What you need to do:
Your copy should begin at the line containing "Image resolution: width=1243" and end at the last line of the records below, matching each line exactly and leaving out pictures.

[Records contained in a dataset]

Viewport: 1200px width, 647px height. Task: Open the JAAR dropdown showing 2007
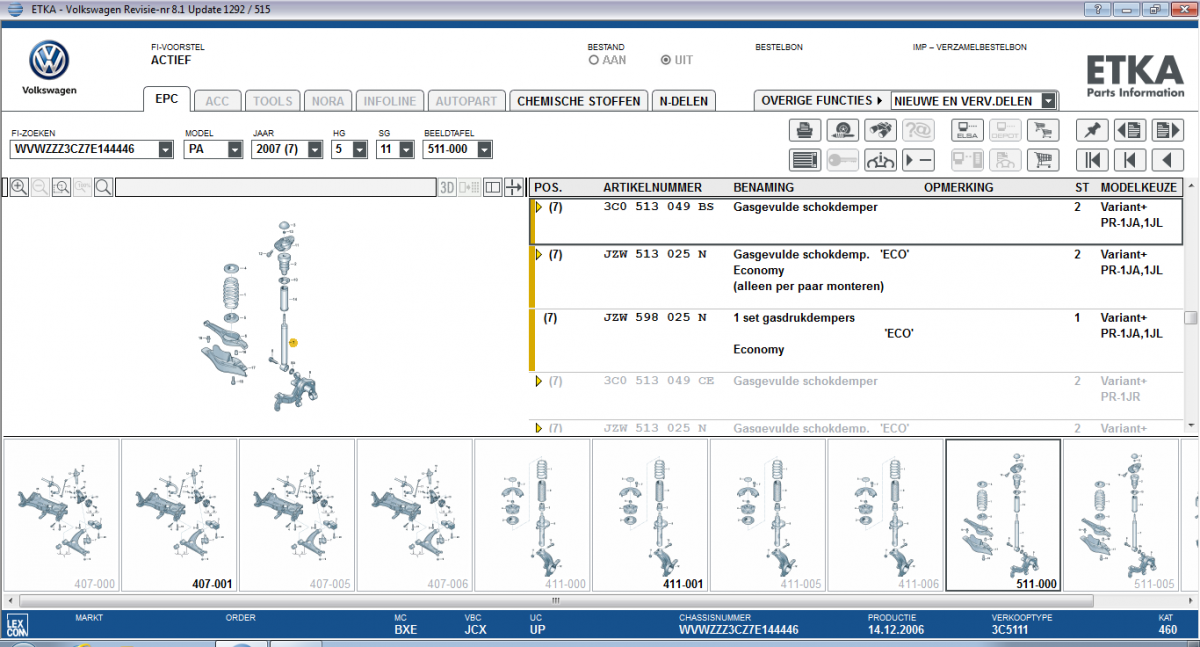pos(314,150)
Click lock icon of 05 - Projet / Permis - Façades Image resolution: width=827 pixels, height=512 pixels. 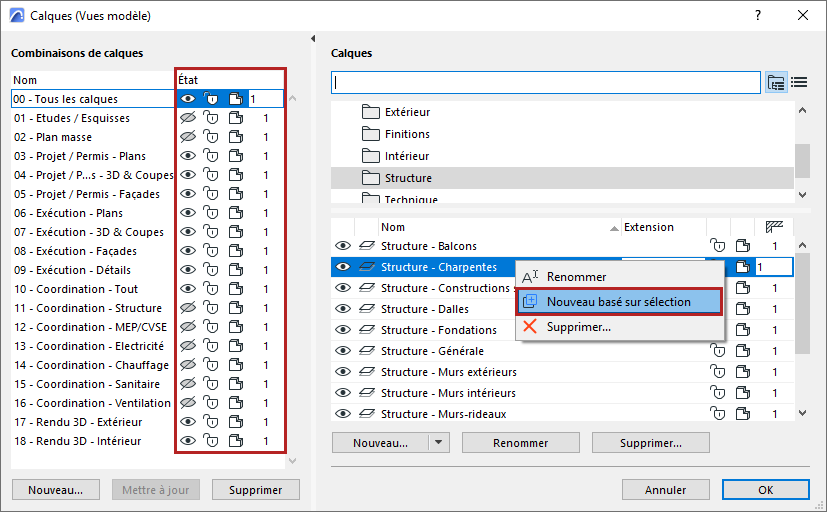(x=211, y=194)
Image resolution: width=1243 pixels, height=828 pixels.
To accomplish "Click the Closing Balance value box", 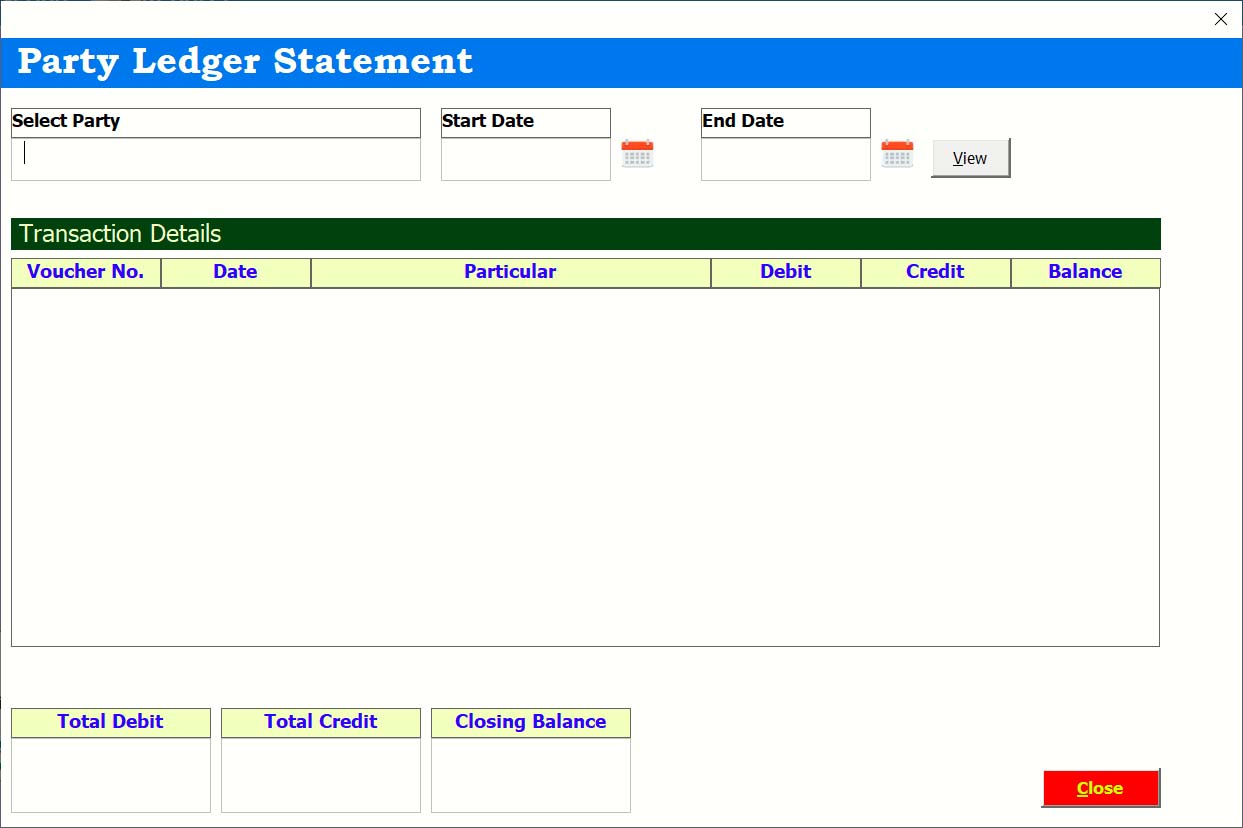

Exercise response:
Image resolution: width=1243 pixels, height=828 pixels.
To accomplish "Click the Closing Balance value box", 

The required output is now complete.